- **PROBLEM REQUIREMENTS**
Please rewrite these lines, replacing "GUI agent" with "screen assistant" and leaving everything else unchanged.

+ + + +

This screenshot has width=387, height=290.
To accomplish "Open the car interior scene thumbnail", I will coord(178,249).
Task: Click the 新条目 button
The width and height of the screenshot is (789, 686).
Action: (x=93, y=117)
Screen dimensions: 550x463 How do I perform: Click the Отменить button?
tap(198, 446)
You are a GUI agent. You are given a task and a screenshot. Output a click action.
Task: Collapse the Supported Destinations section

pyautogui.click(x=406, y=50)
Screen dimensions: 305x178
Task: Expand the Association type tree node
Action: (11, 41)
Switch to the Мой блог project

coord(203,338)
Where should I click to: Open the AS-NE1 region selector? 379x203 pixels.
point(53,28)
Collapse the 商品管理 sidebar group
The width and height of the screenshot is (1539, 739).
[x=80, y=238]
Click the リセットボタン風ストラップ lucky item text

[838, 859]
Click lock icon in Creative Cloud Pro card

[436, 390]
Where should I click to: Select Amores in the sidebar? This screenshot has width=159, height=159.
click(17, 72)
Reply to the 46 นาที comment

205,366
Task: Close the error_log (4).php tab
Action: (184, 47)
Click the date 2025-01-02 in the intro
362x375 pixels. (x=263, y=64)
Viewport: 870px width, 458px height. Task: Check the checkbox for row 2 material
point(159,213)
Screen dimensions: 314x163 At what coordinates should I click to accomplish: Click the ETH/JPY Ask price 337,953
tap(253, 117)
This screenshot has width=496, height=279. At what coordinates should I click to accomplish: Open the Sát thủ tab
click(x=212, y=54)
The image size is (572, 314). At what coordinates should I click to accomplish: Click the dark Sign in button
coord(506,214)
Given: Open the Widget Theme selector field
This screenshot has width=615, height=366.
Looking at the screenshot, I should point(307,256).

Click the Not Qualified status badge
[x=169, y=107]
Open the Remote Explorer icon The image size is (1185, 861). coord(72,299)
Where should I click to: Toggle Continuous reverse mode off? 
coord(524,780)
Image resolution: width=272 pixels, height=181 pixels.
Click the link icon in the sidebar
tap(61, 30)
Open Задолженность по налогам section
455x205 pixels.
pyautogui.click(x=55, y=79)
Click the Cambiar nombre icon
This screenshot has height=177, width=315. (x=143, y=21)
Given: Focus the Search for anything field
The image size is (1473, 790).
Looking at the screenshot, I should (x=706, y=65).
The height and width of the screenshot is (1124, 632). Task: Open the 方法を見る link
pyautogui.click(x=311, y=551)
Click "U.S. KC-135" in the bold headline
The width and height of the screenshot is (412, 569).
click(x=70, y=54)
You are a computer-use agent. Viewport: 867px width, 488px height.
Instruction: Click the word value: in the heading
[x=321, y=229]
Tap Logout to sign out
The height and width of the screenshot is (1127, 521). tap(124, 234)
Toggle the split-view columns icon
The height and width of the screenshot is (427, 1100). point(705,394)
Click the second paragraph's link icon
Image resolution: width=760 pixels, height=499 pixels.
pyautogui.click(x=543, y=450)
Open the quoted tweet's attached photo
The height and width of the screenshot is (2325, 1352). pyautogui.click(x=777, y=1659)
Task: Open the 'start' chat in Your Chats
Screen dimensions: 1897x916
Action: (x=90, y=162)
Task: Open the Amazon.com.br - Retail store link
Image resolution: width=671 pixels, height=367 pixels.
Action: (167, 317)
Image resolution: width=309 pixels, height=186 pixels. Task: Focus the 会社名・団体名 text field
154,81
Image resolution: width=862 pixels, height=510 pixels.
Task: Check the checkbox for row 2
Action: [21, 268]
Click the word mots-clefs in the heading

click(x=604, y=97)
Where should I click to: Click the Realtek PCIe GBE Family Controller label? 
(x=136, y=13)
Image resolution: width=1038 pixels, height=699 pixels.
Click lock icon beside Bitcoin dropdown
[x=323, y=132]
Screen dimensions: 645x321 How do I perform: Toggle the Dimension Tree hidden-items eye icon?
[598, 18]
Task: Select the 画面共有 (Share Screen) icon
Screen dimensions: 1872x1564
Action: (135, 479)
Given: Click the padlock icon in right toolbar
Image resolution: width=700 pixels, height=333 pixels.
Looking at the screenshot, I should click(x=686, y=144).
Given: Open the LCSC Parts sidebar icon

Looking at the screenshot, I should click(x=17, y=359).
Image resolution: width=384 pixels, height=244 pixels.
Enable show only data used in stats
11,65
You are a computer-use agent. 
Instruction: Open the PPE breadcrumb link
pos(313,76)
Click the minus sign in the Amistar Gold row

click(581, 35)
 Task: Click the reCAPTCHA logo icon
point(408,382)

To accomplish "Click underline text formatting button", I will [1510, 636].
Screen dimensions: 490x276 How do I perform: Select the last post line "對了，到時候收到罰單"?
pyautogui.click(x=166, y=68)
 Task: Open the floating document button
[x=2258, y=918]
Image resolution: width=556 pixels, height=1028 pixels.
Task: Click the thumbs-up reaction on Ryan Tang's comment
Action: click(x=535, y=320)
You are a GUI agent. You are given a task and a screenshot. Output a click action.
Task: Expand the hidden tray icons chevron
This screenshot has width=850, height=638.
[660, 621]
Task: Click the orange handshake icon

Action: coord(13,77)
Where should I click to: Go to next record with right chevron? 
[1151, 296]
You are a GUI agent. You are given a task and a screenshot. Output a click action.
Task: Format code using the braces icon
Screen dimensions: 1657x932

+ + + +

- **SOLUTION FOR THIS PROBLEM**
This screenshot has width=387, height=290.
To accomplish "Open the car interior scene thumbnail", I will coord(178,249).
Task: Click the 新条目 button
The width and height of the screenshot is (789, 686).
Action: (x=93, y=117)
Screen dimensions: 550x463 How do I perform: Click the Отменить button?
tap(198, 446)
You are a screen assistant. You are given a task and a screenshot. Output a click action.
Task: Collapse the Supported Destinations section

pyautogui.click(x=406, y=50)
Screen dimensions: 305x178
Task: Expand the Association type tree node
Action: (11, 41)
Switch to the Мой блог project

coord(203,338)
Where should I click to: Open the AS-NE1 region selector? 379x203 pixels.
point(53,28)
Collapse the 商品管理 sidebar group
The width and height of the screenshot is (1539, 739).
[x=80, y=238]
Click the リセットボタン風ストラップ lucky item text

[838, 859]
Click lock icon in Creative Cloud Pro card

[436, 390]
Where should I click to: Select Amores in the sidebar? This screenshot has width=159, height=159.
click(17, 72)
Reply to the 46 นาที comment

205,366
Task: Close the error_log (4).php tab
Action: (184, 47)
Click the date 2025-01-02 in the intro
362x375 pixels. (x=263, y=64)
Viewport: 870px width, 458px height. Task: Check the checkbox for row 2 material
point(159,213)
Screen dimensions: 314x163 At what coordinates should I click to accomplish: Click the ETH/JPY Ask price 337,953
tap(253, 117)
This screenshot has width=496, height=279. At what coordinates should I click to accomplish: Open the Sát thủ tab
click(x=212, y=54)
The image size is (572, 314). At what coordinates should I click to accomplish: Click the dark Sign in button
coord(506,214)
Given: Open the Widget Theme selector field
This screenshot has width=615, height=366.
Looking at the screenshot, I should point(307,256).

Click the Not Qualified status badge
[x=169, y=107]
Open the Remote Explorer icon The image size is (1185, 861). coord(72,299)
Where should I click to: Toggle Continuous reverse mode off? 
coord(524,780)
Image resolution: width=272 pixels, height=181 pixels.
Click the link icon in the sidebar
tap(61, 30)
Open Задолженность по налогам section
455x205 pixels.
pyautogui.click(x=55, y=79)
Click the Cambiar nombre icon
This screenshot has height=177, width=315. (x=143, y=21)
Given: Focus the Search for anything field
The image size is (1473, 790).
Looking at the screenshot, I should (x=706, y=65).
The height and width of the screenshot is (1124, 632). Task: Open the 方法を見る link
pyautogui.click(x=311, y=551)
Click "U.S. KC-135" in the bold headline
The width and height of the screenshot is (412, 569).
click(x=70, y=54)
You are a computer-use agent. Viewport: 867px width, 488px height.
Instruction: Click the word value: in the heading
[x=321, y=229]
Tap Logout to sign out
The height and width of the screenshot is (1127, 521). tap(124, 234)
Toggle the split-view columns icon
The height and width of the screenshot is (427, 1100). point(705,394)
Click the second paragraph's link icon
Image resolution: width=760 pixels, height=499 pixels.
pyautogui.click(x=543, y=450)
Open the quoted tweet's attached photo
The height and width of the screenshot is (2325, 1352). pyautogui.click(x=777, y=1659)
Task: Open the 'start' chat in Your Chats
Screen dimensions: 1897x916
Action: (x=90, y=162)
Task: Open the Amazon.com.br - Retail store link
Image resolution: width=671 pixels, height=367 pixels.
Action: (167, 317)
Image resolution: width=309 pixels, height=186 pixels. Task: Focus the 会社名・団体名 text field
154,81
Image resolution: width=862 pixels, height=510 pixels.
Task: Check the checkbox for row 2
Action: [21, 268]
Click the word mots-clefs in the heading

click(x=604, y=97)
Where should I click to: Click the Realtek PCIe GBE Family Controller label? 
(x=136, y=13)
Image resolution: width=1038 pixels, height=699 pixels.
Click lock icon beside Bitcoin dropdown
[x=323, y=132]
Screen dimensions: 645x321 How do I perform: Toggle the Dimension Tree hidden-items eye icon?
[598, 18]
Task: Select the 画面共有 (Share Screen) icon
Screen dimensions: 1872x1564
Action: (135, 479)
Given: Click the padlock icon in right toolbar
Image resolution: width=700 pixels, height=333 pixels.
Looking at the screenshot, I should click(x=686, y=144).
Given: Open the LCSC Parts sidebar icon

Looking at the screenshot, I should click(x=17, y=359).
Image resolution: width=384 pixels, height=244 pixels.
Enable show only data used in stats
11,65
You are a computer-use agent. 
Instruction: Open the PPE breadcrumb link
pos(313,76)
Click the minus sign in the Amistar Gold row

click(581, 35)
 Task: Click the reCAPTCHA logo icon
point(408,382)

To accomplish "Click underline text formatting button", I will [1510, 636].
Screen dimensions: 490x276 How do I perform: Select the last post line "對了，到時候收到罰單"?
pyautogui.click(x=166, y=68)
 Task: Open the floating document button
[x=2258, y=918]
Image resolution: width=556 pixels, height=1028 pixels.
Task: Click the thumbs-up reaction on Ryan Tang's comment
Action: click(x=535, y=320)
You are a screen assistant. You are given a task and a screenshot. Output a click action.
Task: Expand the hidden tray icons chevron
This screenshot has width=850, height=638.
[660, 621]
Task: Click the orange handshake icon

Action: coord(13,77)
Where should I click to: Go to next record with right chevron? 
[1151, 296]
You are a screen assistant. You are given a task and a screenshot. Output a click action.
Task: Format code using the braces icon
Screen dimensions: 1657x932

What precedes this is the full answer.